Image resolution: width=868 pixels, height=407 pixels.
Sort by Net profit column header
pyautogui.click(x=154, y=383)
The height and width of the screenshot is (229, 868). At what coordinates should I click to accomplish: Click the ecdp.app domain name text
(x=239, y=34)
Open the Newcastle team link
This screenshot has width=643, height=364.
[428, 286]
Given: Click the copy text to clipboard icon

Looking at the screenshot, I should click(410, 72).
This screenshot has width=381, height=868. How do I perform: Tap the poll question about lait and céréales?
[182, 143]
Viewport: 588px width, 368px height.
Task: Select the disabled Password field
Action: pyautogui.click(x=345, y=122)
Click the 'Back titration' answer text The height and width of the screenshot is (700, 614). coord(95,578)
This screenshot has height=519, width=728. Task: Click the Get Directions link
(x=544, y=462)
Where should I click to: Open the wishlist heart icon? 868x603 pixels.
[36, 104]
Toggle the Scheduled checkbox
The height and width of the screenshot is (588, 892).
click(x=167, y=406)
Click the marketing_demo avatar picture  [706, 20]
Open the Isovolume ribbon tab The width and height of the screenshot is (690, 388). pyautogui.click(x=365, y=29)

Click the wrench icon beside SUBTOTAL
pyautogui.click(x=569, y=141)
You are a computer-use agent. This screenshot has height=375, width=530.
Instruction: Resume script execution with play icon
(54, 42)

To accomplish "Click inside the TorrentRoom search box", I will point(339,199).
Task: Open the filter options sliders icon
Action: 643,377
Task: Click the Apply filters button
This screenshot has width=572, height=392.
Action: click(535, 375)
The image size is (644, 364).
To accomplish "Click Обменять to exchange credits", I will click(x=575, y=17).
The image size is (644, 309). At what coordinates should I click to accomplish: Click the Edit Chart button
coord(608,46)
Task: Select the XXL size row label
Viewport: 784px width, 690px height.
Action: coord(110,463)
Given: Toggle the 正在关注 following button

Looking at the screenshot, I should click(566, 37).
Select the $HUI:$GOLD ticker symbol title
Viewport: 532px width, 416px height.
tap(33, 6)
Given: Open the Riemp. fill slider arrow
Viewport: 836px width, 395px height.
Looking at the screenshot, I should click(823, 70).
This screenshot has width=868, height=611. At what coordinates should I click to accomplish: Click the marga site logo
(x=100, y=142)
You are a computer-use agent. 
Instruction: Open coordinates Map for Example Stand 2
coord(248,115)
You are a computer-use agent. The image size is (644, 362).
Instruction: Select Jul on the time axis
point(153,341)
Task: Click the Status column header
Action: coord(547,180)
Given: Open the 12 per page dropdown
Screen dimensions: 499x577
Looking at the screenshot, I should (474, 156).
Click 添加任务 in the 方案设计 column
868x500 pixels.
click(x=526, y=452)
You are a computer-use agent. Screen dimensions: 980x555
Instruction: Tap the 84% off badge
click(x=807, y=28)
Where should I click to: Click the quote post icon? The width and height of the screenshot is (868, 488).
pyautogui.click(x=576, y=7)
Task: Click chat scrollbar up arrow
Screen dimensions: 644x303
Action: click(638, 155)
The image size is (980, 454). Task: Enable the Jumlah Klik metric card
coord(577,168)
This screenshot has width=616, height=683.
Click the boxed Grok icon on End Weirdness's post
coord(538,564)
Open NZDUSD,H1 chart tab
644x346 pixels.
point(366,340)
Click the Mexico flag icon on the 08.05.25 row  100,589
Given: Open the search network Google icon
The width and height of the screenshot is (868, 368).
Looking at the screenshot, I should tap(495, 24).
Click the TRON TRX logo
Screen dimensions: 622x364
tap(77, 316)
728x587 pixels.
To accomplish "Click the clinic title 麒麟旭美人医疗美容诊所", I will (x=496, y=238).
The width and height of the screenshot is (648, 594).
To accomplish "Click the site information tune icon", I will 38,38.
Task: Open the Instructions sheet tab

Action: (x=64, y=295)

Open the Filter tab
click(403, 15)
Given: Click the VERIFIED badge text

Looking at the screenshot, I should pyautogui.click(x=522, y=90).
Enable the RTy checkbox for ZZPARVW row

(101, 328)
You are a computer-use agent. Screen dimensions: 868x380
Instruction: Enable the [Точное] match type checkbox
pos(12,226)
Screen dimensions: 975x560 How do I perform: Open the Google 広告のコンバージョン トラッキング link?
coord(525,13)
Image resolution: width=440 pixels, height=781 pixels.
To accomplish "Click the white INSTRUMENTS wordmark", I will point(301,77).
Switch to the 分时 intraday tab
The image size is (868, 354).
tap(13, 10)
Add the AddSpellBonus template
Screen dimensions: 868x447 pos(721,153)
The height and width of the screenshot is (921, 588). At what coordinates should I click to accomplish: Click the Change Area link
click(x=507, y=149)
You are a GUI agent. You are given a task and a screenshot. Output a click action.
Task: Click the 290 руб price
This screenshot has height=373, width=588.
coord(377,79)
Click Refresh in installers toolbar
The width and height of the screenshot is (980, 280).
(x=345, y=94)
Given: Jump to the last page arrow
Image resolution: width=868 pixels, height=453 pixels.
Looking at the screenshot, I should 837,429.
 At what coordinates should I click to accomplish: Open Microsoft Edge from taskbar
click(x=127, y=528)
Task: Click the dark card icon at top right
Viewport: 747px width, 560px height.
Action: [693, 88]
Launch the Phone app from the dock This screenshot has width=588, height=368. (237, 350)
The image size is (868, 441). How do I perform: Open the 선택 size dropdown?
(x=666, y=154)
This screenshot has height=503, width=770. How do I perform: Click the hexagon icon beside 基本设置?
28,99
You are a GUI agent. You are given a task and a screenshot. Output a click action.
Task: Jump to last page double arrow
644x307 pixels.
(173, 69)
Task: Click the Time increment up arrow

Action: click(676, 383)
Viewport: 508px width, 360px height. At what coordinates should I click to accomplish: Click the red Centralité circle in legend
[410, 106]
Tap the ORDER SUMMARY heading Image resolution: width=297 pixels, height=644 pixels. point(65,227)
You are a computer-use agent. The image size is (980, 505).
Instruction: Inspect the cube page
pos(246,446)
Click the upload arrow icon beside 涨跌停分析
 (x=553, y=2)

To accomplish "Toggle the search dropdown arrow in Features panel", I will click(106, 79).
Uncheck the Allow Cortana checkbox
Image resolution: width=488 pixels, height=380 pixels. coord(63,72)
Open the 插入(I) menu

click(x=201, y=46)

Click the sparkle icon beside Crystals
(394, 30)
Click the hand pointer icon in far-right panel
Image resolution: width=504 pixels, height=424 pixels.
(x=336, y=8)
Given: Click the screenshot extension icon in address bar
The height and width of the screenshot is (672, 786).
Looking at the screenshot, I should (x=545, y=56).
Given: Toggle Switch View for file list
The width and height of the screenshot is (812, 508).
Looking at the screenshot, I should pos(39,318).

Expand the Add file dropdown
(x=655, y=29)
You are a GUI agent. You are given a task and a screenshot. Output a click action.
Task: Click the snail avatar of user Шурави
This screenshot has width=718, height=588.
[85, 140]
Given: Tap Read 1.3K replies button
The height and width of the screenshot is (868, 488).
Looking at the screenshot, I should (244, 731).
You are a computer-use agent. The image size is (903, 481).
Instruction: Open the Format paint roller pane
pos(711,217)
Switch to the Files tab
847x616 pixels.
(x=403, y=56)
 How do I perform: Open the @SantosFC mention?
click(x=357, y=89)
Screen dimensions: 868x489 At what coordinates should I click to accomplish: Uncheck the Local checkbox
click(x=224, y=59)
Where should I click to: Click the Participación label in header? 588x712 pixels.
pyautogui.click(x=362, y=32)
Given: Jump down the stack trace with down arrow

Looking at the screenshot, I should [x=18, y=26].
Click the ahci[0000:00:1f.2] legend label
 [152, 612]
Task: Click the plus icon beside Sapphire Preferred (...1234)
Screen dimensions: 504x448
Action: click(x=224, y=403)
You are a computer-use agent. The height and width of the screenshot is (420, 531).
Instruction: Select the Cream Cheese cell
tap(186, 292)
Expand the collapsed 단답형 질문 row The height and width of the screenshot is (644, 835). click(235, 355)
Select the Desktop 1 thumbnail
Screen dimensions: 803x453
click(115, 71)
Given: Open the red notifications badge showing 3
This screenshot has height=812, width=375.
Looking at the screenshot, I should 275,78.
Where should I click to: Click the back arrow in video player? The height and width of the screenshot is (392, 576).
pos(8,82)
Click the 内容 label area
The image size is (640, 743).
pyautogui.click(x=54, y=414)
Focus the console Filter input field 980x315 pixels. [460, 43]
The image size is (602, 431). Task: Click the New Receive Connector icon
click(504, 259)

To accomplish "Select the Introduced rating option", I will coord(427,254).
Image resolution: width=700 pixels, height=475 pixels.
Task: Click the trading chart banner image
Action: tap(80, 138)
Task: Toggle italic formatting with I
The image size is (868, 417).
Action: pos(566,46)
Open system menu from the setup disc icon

------------------------------

** Exercise **
Take every line from the data above that holds "panel" and copy it out.

** Result **
To accomplish "Toggle the search dropdown arrow in Features panel", I will click(106, 79).
Click the hand pointer icon in far-right panel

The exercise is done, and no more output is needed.